Overview
Despite efforts from the industry, corporate data leaks from web applications are happening with increasing frequency. A specific implication of these leaks is that they often expose customer password information, potentially compromising the customer’s account not only on the site where the leak occurred but possibly many others, as customers tend to reuse the same password on many different sites.
With this in mind, it is the duty of each merchant and developer to safeguard such customer information.
Magento addresses the security of customer passwords by using the industry standard pattern of storing passwords using a one-way hash. This mechanism does not provide a way to directly retrieve a password from its hash – the only sure way to “unhash” a hash is by brute force (trying every single possible value). Brute forcing is hopefully prohibitively expensive and time-consuming, which ensures the security of hashed passwords.
Problem
The effectiveness of Magento’s password hashing relies heavily on the choice of the hashing algorithm. Currently, Community Edition 1.9.1.0 uses MD5, and Enterprise Edition 1.14.1.0 uses SHA256.
While these hashing algorithms are widely used in the industry, they suffer a core design flaw which makes them unsuitable for securing information.
According to PHP password hashing recommendations:
Hashing algorithms such as MD5, SHA1 and SHA256 are designed to be very fast and efficient. With modern techniques and computer equipment, it has become trivial to “brute force” the output of these algorithms, in order to determine the original input.
Because of how quickly a modern computer can “reverse” these hashing algorithms, many security professionals strongly suggest against their use for password hashing.
Solution
Considering how many applications need to securely store passwords, PHP provides a native password hashing and verification API. This API allows developers to easily store and validate passwords without having to research, reimplement, and maintain the wide range of best practice details that are required to truly be secure.
Additionally, this native API is designed to evolve over time – as better hashing algorithms or other best practices are discovered, it can transparently improve its implementation without requiring developers to update code.
Technical details
Along with other best practices, such as constant time string comparisons, unique salt, etc, the PHP native password API uses the currently recommended bcrypt hashing algorithm. This is designed to change over time, so hash strings produced by the native API include all required information to verify the hash.
PHP native password API hash string example, from PHP password hashing FAQ.
Because of this, a hash string created by the native API is always forward compatible with future versions of the verification API.
The PHP native password hashing API is available in the PHP core since version 5.5.0. Additionally, there is a pure PHP compatibility library for versions of PHP since 5.3.7. Due to a security issue in PHP versions 5.3.6 and below, merchants and developers should upgrade at least to 5.3.7.
Magento implementation
In order to improve its password hashing security, I have created a PHP native password hashing API Magento module. The module is compatible with both Commerce Edition and Open Source Edition and includes the native API compatibility library, making it compatible with PHP versions 5.3.7 and above.

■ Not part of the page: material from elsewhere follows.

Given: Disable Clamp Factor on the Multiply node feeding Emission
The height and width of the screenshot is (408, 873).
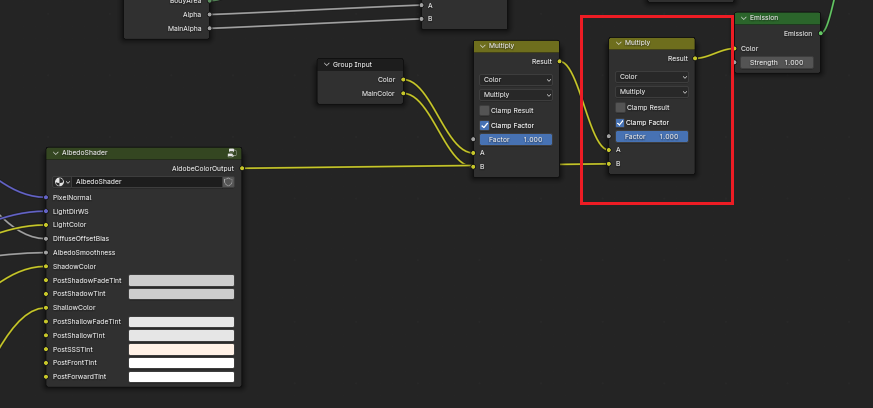Looking at the screenshot, I should 620,122.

This module adds three system configuration options, which can be found in System -> Configuration -> Customers -> Customer Configuration -> Password Options.
- Use PHP Native Password Hashing: this setting fundamentally enables/disables the module. In order to “do no harm”, the module is disabled by default, so it is critical to set this value to Yes in order to upgrade Magento password hashing.
- Password Hashing Cost: advanced users can adjust this value to possibly improve password hashing security at the cost of server CPU load. The default is appropriate for nearly all sites.
- Rehash Legacy Passwords: this setting allows Magento to upgrade password hashes which were created using legacy hashing algorithms. When a customer or admin successfully authenticates using a password with an unsuitable hash, the password will be rehashed using the native API. In order to “do no harm”, this functionality is disabled by default, but it should be set to Yes to begin to retroactively upgrade the site’s password hash database.
Where to get it
This module is liberally licensed and freely available on GitHub: https://github.com/ericthehacker/magento-phpnativepasswords.
It can be easily installed using modman, as described in the installation instructions. As mentioned above, it’s critical to enable the module’s functionality in system configuration after installation.
As always, issues or contributions are welcome!